Depuis des siècles, les Russes cherchent - le plus souvent en vain et au prix des pires rebuffades - une alliance sincère avec l’Europe parce que le cœur de la Russie penche naturellement plus à l’ouest qu’à l’est. Gorbatchev, qui a évité à l’Europe et au monde les soubresauts meurtriers d’un empire à l’agonie, avait déjà tendu la main à l’Europe avec le concept de « maison commune ». Ses espoirs et ses propositions n’ont rencontré que le mépris, le mensonge, le pillage des ressources de l’ancien monde communiste et l’encerclement par l’OTAN qui a vassalisé les anciens membres du pacte de Varsovie et des républiques séparatistes de l’URSS (tiens, contrairement à la Crimée et au Donbass, elles avaient le droit celles-là !).
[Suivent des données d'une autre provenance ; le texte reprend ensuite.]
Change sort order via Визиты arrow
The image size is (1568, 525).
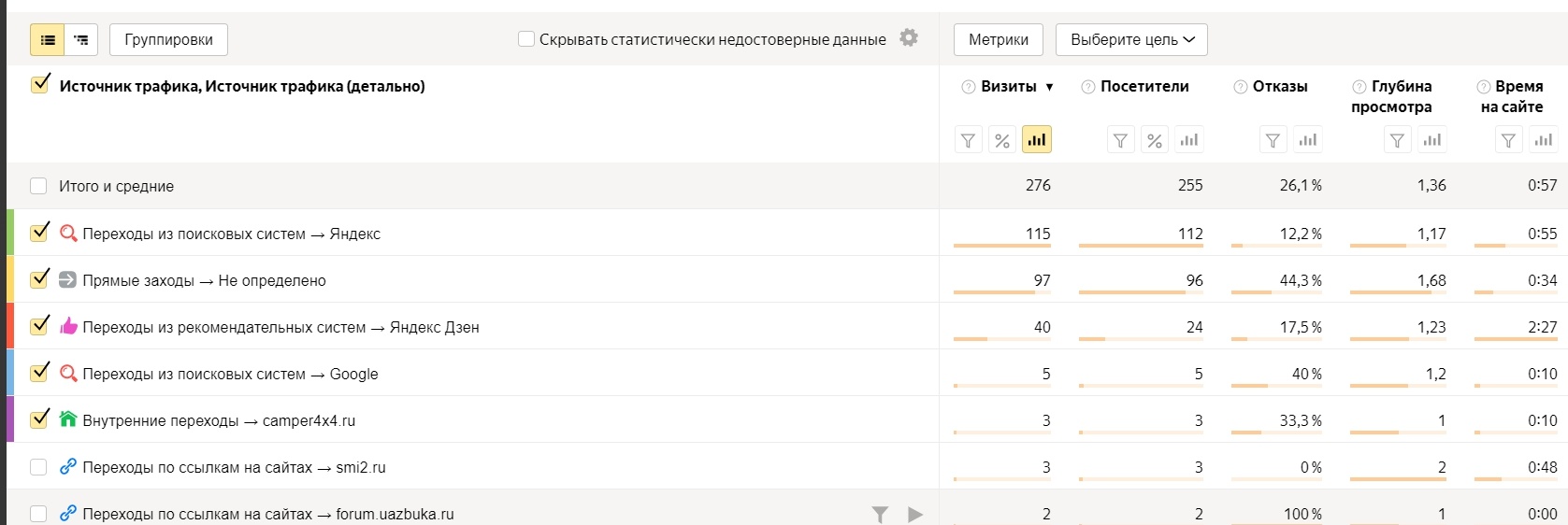[1049, 87]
Poutine et Medvedev ont aussi tenté, longtemps, de s’entendre à l’UE, de tisser des liens économiques et politiques. Au fil du temps, ils ont compris qu’ils se berçaient d’illusions. Comme ce sont des hommes d’Etat ils en ont tiré les conséquences.
Les Russes vont donc, patiemment, méthodiquement, se libérer petit à petit de leurs dépendances vis-à-vis de l’Occident. Dans TOUS les domaines et à commencer par les plus importants : le spirituel et le politique ; même si l’économie est importante elle n’est malgré tout que contingente. Certes, ce sera long, difficile, douloureux comme toutes les cures de désintoxication. Mais, au final, les ONG et autres sociétés d’influence occidentales vont vite être priées de vider les lieux si elles ne veulent pas tomber sous le coup de lois contre l’espionnage et le terrorisme (et les Russes n’auront aucun mal pour prouver au reste du monde à la tribune de l’ONU qu’ils n’ont pas la moindre envie que les mêmes méthodes de voyous nazis employées au Maïdan, et orchestrées et financées par l’Occident, s’installent chez eux). Les Russes savent que lorsque l’on va manger chez le Diable il faut se munir d’une très longue cuillère et d’un très gros bâton !

boris d a dit…

@ Bandit
Dans le cas particulier de la France, il faut souligner une énorme dépendance au gazole que nous achetons à la Russie. Il n'est pas intéressant de raffiner chez nous puisque nous consommons quatre ou cinq fois plus de gazole que d'essence. Bien sûr que les russes y perdraient aussi dans ce cas s'ils ne trouvent de déboucher pour leur excédent de gazole.
Le gagnant de l'histoire c'est peut-être l'oncle Sam qui va vendre des batteries d'anti-missiles à l'Ukraine sans être affecté par la guerre économique.